4 circles showing headshots of faculty award recipients
Kansas NSF EPSCoR announces four First Awards for assistant professors from Emporia State University, Kansas State University, and Wichita State University.

These seed grants are designed to help early-career faculty initiate novel research related to the ARISE project while also building grant writing skills. Each award of up to $50,000 supports a year of research and education efforts.

Award recipients plan to use the funding to study a range of compelling research topics that are relevant to Kansans, including advances in lithium-ion battery technology, data literacy, drought forecasting, and novel tools to strengthen security of critical infrastructure.

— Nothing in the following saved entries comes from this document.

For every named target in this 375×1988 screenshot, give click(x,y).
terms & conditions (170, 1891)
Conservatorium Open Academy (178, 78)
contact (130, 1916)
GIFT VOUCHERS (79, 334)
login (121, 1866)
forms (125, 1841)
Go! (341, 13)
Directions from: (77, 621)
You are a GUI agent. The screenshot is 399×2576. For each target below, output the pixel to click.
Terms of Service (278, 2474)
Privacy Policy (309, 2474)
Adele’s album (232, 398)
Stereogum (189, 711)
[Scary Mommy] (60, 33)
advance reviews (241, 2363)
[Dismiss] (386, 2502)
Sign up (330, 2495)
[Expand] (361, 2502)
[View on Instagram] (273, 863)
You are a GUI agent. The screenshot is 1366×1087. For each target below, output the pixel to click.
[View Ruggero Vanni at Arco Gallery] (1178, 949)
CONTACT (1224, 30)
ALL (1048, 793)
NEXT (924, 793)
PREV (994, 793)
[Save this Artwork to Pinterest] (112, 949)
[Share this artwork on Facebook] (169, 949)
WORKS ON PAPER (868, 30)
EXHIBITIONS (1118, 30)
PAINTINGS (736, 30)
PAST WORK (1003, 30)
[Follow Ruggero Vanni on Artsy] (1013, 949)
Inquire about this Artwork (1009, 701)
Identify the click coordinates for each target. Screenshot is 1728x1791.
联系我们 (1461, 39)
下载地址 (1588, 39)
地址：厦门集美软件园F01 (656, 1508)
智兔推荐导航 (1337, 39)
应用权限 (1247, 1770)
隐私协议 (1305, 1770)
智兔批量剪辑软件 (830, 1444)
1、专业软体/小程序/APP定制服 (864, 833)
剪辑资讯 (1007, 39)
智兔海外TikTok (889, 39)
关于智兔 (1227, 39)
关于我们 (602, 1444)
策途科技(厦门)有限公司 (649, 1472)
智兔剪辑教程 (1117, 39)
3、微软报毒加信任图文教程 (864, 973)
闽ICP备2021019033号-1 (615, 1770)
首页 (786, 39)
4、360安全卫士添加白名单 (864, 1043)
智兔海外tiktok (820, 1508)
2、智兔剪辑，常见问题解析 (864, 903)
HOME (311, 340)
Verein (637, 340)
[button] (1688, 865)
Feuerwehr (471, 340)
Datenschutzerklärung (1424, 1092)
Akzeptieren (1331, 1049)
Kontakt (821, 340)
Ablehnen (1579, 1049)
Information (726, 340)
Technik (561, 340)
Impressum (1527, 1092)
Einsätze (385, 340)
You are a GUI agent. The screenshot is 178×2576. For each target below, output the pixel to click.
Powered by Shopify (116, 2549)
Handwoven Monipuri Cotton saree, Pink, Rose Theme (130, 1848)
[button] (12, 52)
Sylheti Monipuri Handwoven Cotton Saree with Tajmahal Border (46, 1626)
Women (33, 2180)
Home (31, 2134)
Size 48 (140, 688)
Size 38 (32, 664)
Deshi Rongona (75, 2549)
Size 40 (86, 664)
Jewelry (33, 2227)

Fall 2023 First Award Recipients

“LLM4KSS: Large-language Models for Kansas Science,” by Xiaolong Guo, Assistant Professor, Electrical and Computer Engineering, Kansas State University

“Data Literacy for All: A Kansas Public Library Initiative,” by Amanda Hovious, Assistant Professor, School of Library and Information Management, Emporia State University

“The use of Radar technology and AI techniques to forecast early-stage drought in Kansas,” by Zelalem Demissie, Assistant Professor, Department of Geology, Wichita State University

“Physics-informed machine learning model for assessment of state of health of lithium-ion batteries used in resilient infrastructure applications,” by Davi Soares, Assistant Professor, Electrical and Computer Engineering, Wichita State University

Kansas map with icons on 6 cities where the 170 total recipients are located

A long history

Since launching in 1992, Kansas NSF EPSCoR has invested in 170 assistant professors with its First Award program. Awardees hail from six universities in Kansas. Many have gone on to win prestigious federal grants and achieve national recognition—two key metrics of the program’s success at building lasting research capacity in Kansas.

Funding for the 2023 First Awards comes from the ARISE project, which stands for “Adaptive and Resilient Infrastructures driven by Social Equity.” The U.S. National Science Foundation (NSF) Established Program to Stimulate Competitive Research (EPSCoR) launched the five-year ARISE project in 2022 with co-funding from the Kansas Board of Regents.

NSF EPSCoR spurs innovation and workforce development in traditionally underfunded regions of the country—like Kansas. For every dollar it invests, the State gets back more than double that amount in non-EPSCoR funding, which helps build capacity at dozens of universities and colleges in the state.